**What to produce**
All of the data below is to be printed again exactly.

------

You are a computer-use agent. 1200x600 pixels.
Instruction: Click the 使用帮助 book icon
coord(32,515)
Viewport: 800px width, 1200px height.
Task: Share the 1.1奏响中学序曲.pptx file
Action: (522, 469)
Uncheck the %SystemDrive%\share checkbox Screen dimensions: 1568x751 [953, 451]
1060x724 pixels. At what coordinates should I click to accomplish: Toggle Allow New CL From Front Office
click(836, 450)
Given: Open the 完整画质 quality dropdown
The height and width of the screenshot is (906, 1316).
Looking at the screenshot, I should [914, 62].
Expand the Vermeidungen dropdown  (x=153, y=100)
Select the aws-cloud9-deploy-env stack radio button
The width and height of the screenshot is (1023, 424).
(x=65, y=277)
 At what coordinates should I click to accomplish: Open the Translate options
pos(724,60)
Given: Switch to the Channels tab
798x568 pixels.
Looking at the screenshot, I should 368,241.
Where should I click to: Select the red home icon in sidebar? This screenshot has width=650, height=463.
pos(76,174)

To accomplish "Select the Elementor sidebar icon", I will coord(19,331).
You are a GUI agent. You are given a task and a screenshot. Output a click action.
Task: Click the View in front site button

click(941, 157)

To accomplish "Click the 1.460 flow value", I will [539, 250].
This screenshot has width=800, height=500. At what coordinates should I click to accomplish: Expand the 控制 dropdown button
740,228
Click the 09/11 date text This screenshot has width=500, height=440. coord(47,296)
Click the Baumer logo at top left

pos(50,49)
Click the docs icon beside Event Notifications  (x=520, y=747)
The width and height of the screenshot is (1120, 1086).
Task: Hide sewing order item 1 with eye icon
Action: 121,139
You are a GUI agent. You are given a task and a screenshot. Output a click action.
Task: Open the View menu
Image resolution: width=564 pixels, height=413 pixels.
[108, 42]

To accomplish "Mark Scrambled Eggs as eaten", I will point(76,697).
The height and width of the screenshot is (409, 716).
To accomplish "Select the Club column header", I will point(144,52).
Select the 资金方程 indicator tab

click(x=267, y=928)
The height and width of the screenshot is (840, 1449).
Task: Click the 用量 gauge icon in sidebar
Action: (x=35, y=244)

------

**Output**
You are a computer-use agent. 1200x600 pixels.
Instruction: Click the 使用帮助 book icon
coord(32,515)
Viewport: 800px width, 1200px height.
Task: Share the 1.1奏响中学序曲.pptx file
Action: (522, 469)
Uncheck the %SystemDrive%\share checkbox Screen dimensions: 1568x751 [953, 451]
1060x724 pixels. At what coordinates should I click to accomplish: Toggle Allow New CL From Front Office
click(836, 450)
Given: Open the 完整画质 quality dropdown
The height and width of the screenshot is (906, 1316).
Looking at the screenshot, I should [914, 62].
Expand the Vermeidungen dropdown  (x=153, y=100)
Select the aws-cloud9-deploy-env stack radio button
The width and height of the screenshot is (1023, 424).
(x=65, y=277)
 At what coordinates should I click to accomplish: Open the Translate options
pos(724,60)
Given: Switch to the Channels tab
798x568 pixels.
Looking at the screenshot, I should 368,241.
Where should I click to: Select the red home icon in sidebar? This screenshot has width=650, height=463.
pos(76,174)

To accomplish "Select the Elementor sidebar icon", I will coord(19,331).
You are a GUI agent. You are given a task and a screenshot. Output a click action.
Task: Click the View in front site button

click(941, 157)

To accomplish "Click the 1.460 flow value", I will [539, 250].
This screenshot has width=800, height=500. At what coordinates should I click to accomplish: Expand the 控制 dropdown button
740,228
Click the 09/11 date text This screenshot has width=500, height=440. coord(47,296)
Click the Baumer logo at top left

pos(50,49)
Click the docs icon beside Event Notifications  (x=520, y=747)
The width and height of the screenshot is (1120, 1086).
Task: Hide sewing order item 1 with eye icon
Action: 121,139
You are a GUI agent. You are given a task and a screenshot. Output a click action.
Task: Open the View menu
Image resolution: width=564 pixels, height=413 pixels.
[108, 42]

To accomplish "Mark Scrambled Eggs as eaten", I will point(76,697).
The height and width of the screenshot is (409, 716).
To accomplish "Select the Club column header", I will point(144,52).
Select the 资金方程 indicator tab

click(x=267, y=928)
The height and width of the screenshot is (840, 1449).
Task: Click the 用量 gauge icon in sidebar
Action: (x=35, y=244)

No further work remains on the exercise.